PROBLEM
Look in the data below for the line that has "Task: Click the red bench below the jersey", then print exactly every line from there through the line that has "Task: Open external", leaving pictures out.

Screenshot grounding data
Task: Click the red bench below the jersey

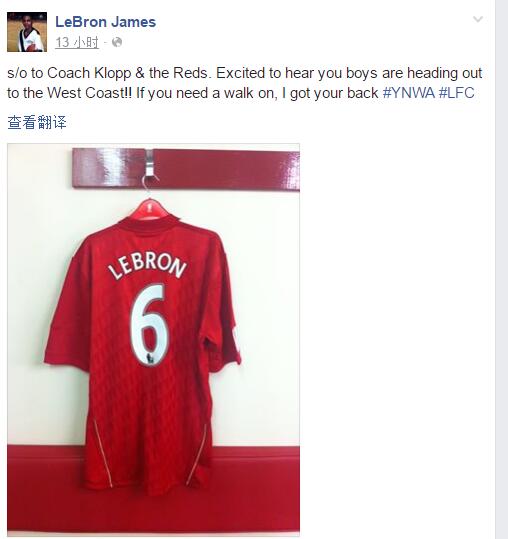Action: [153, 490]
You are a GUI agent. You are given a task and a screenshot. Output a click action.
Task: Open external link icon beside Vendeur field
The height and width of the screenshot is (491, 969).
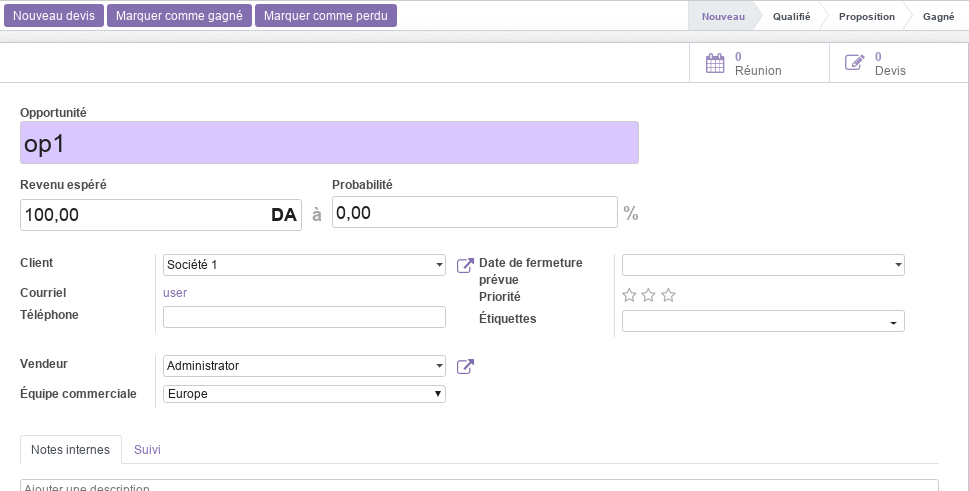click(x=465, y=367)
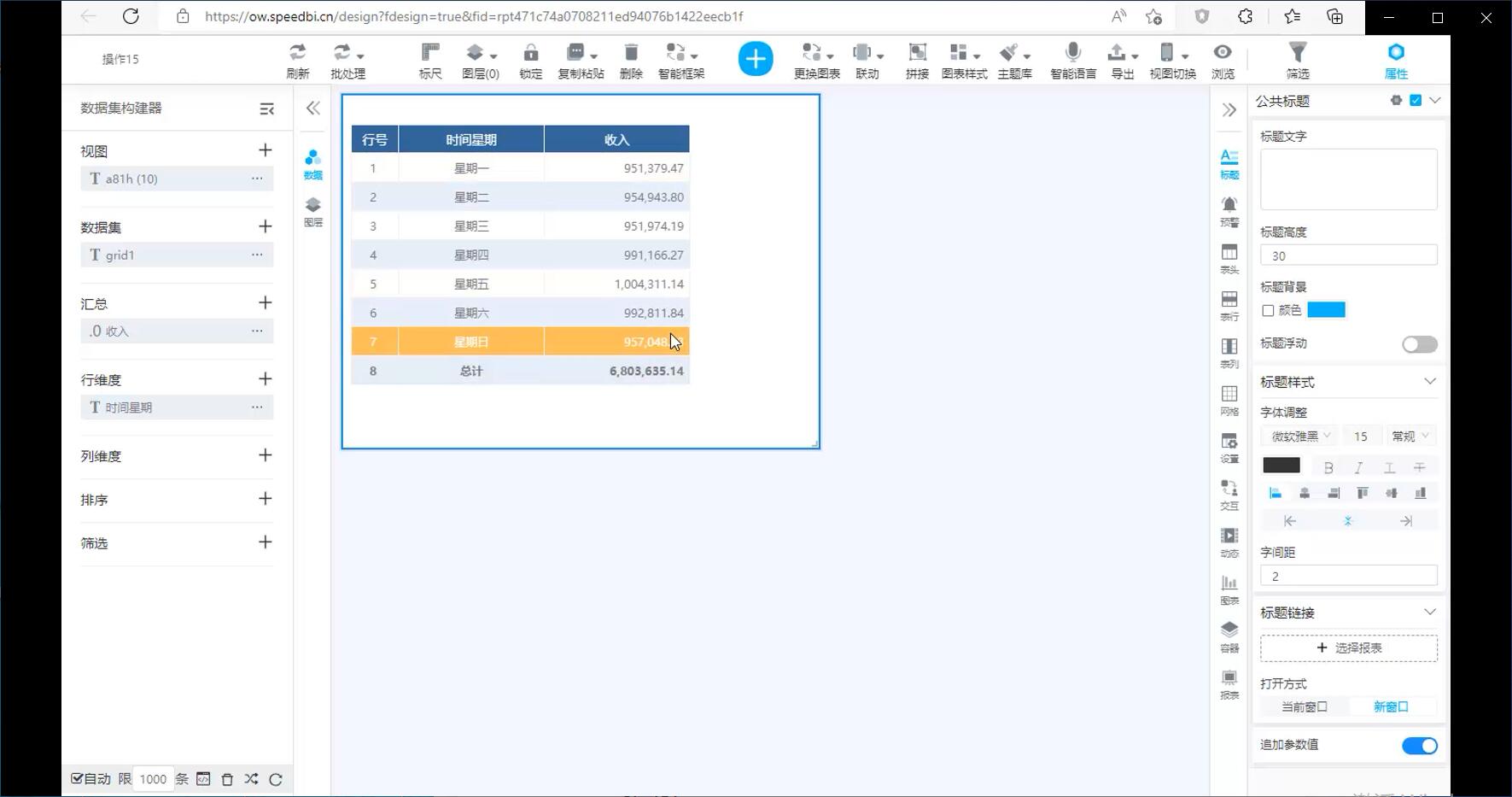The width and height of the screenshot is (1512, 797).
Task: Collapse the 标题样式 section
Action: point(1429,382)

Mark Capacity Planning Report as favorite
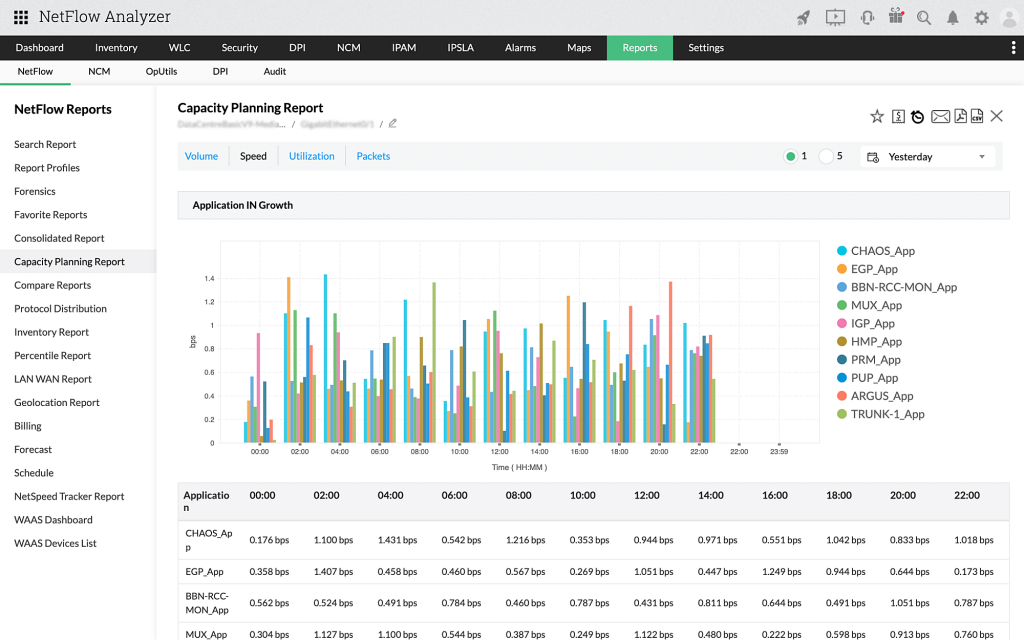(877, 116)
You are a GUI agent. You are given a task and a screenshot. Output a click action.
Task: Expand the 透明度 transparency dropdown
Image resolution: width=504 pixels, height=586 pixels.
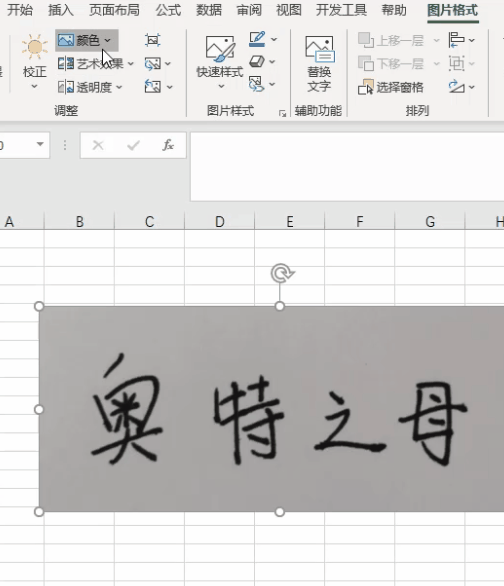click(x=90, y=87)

--

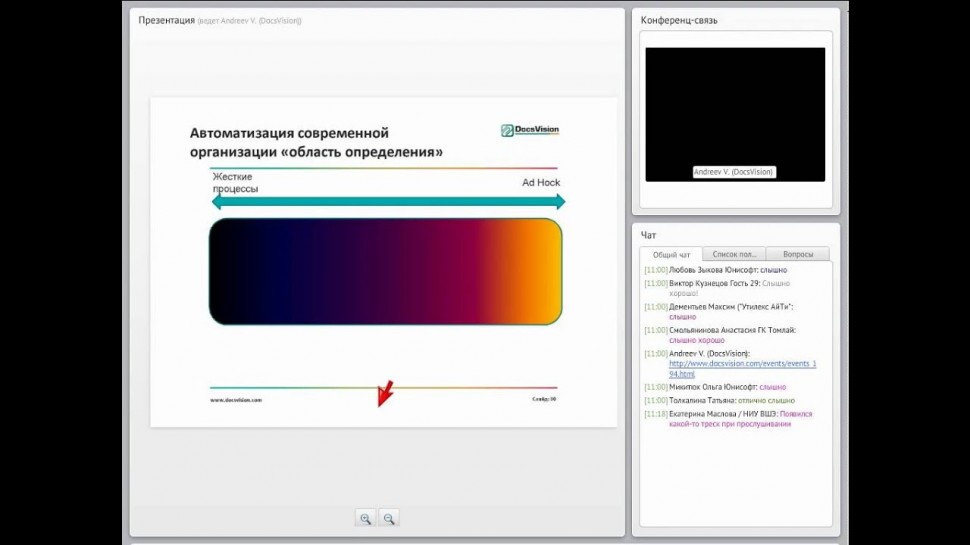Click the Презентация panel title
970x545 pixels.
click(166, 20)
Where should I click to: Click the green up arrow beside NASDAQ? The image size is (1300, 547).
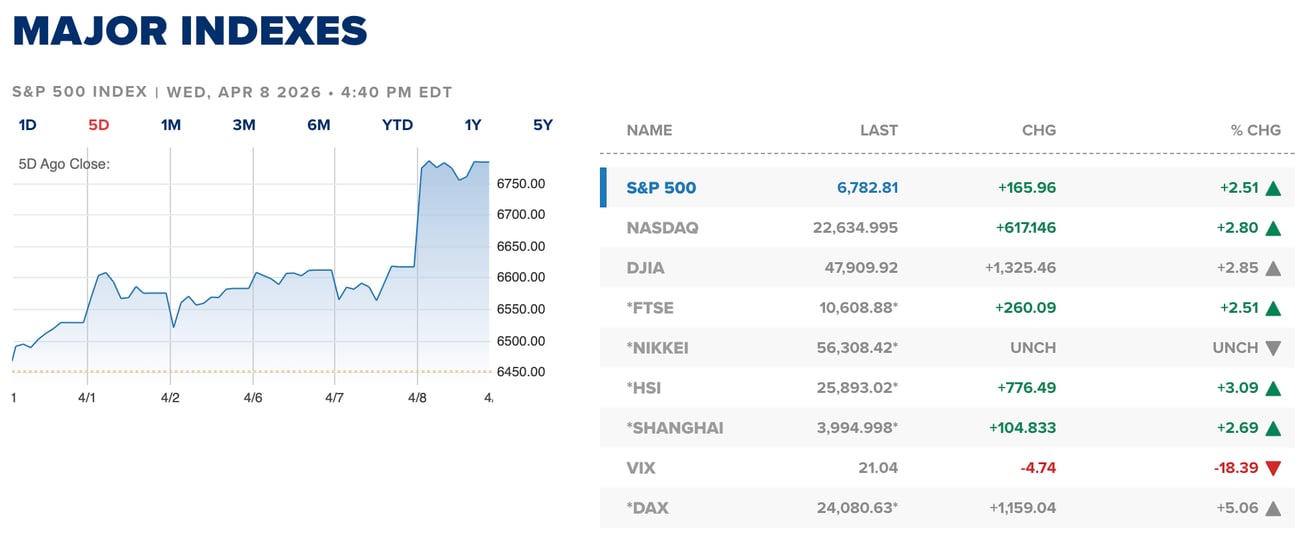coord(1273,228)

SOLUTION FOR THIS PROBLEM
Task: Click the red bench below the jersey

Action: [153, 490]
You are a GUI agent. You are given a task and a screenshot. Output a click action.
Task: Open external link icon beside Vendeur field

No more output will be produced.